I recently read Bob Lutz’s book Icons and Idiots: Straight Talk on Leadership after seeing him speak at a PMI breakfast in Calgary. The book is an interesting read full of stories and situations that Lutz worked through during his long career in the auto business. He has a lot of good leadership lessons buried in the book but the most interesting thing I got out of the book was the performance assessments that he provided for people he worked with and reported to.
The model is very simple, fits on one page and is easy to complete (download the Performance Assessment Excel template of this tool from the Business Tools page on this site). It does not involve complex psychological models and performance dimensions. It consists of the following 10 elements;
1) Integrity (character, honesty and trust)
2) Courage (willing to take on personal risk, be “unpopular”, does not turn tail in adversity)
3) Style (bearing, charisma, command presence)
4) Communication skill (ability to influence others through spoken word and written word)

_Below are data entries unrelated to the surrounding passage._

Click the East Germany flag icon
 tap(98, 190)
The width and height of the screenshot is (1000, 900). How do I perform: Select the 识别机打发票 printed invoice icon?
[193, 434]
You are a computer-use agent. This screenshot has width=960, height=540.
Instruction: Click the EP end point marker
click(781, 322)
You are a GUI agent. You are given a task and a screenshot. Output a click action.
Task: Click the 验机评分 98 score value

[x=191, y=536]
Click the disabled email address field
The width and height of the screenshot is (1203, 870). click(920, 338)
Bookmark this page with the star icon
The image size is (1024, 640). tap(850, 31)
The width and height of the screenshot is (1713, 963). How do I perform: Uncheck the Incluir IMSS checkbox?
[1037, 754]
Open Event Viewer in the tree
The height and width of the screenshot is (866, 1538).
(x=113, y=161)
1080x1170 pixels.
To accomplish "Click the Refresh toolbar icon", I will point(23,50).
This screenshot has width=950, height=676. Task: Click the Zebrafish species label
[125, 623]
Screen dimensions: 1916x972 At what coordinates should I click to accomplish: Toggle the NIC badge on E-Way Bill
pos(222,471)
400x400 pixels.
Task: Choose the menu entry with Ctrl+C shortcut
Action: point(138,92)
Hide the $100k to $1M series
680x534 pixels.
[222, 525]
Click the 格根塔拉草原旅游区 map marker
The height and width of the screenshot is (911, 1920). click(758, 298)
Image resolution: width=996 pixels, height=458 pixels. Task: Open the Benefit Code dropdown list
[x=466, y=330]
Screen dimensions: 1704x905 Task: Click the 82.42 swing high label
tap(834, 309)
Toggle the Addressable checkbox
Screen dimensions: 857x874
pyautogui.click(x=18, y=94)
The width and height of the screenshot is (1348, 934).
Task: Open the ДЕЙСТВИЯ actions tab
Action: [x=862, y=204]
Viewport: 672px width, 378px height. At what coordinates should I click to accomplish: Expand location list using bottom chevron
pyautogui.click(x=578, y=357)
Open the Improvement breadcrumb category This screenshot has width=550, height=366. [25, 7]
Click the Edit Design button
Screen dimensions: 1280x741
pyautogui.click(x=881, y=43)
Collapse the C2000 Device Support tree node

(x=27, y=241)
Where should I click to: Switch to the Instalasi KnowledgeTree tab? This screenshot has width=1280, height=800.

5) Toughness ( holds people accountable, tackles low performers)
6) Adaptability (ability to adjust to changing environment, modifies approach as needed)
7) Consistency and Focus (no buzzword or initiative of the week)
8) Sense of Priority (unwavering commitment to key strategic goals)
9) Creativity (inventive, imaginative, able to see new approaches and solutions)
10) Results (the bottom line over time, consistently delivers what was committed to)
Lutz assigned a weight to each of the 10 elements and then he scored everyone on a 1 to 5 scale for each element, multiplied it out and added it up. He shows his assessments for a number of leaders including Lee Iacocca and Robert J. Eaton in the appendix of the book (the book is worth the purchase price just to review these scores!)
I am not necessarily advocating Lutz’s performance assessment system (although for some roles and businesses it might work very well). The assessments that you use in your business should be applicable to your business, simple to implement, easy for managers and staff to understand and it needs to drive both personal growth and business growth.
There are many tools available in the marketplace to help with this process and many companies take these tools and modify them to fit their business. For example, Korn/Ferry International’s Lominger system is used extensively in performance assessment systems. There are also 360 degree feedback systems in place from companies like Custom Insight.
Google uses a very simple system that keeps employees focused on performance against established goals.
Bottom line is that regardless of what system or forms are used, the performance assessment process needs to be a process of continuous (not once a year), constructive, factual feedback that employees can use to improve themselves and stay engaged at work. When your employees are engaged and when they are continuously getting better your business will reap the benefits.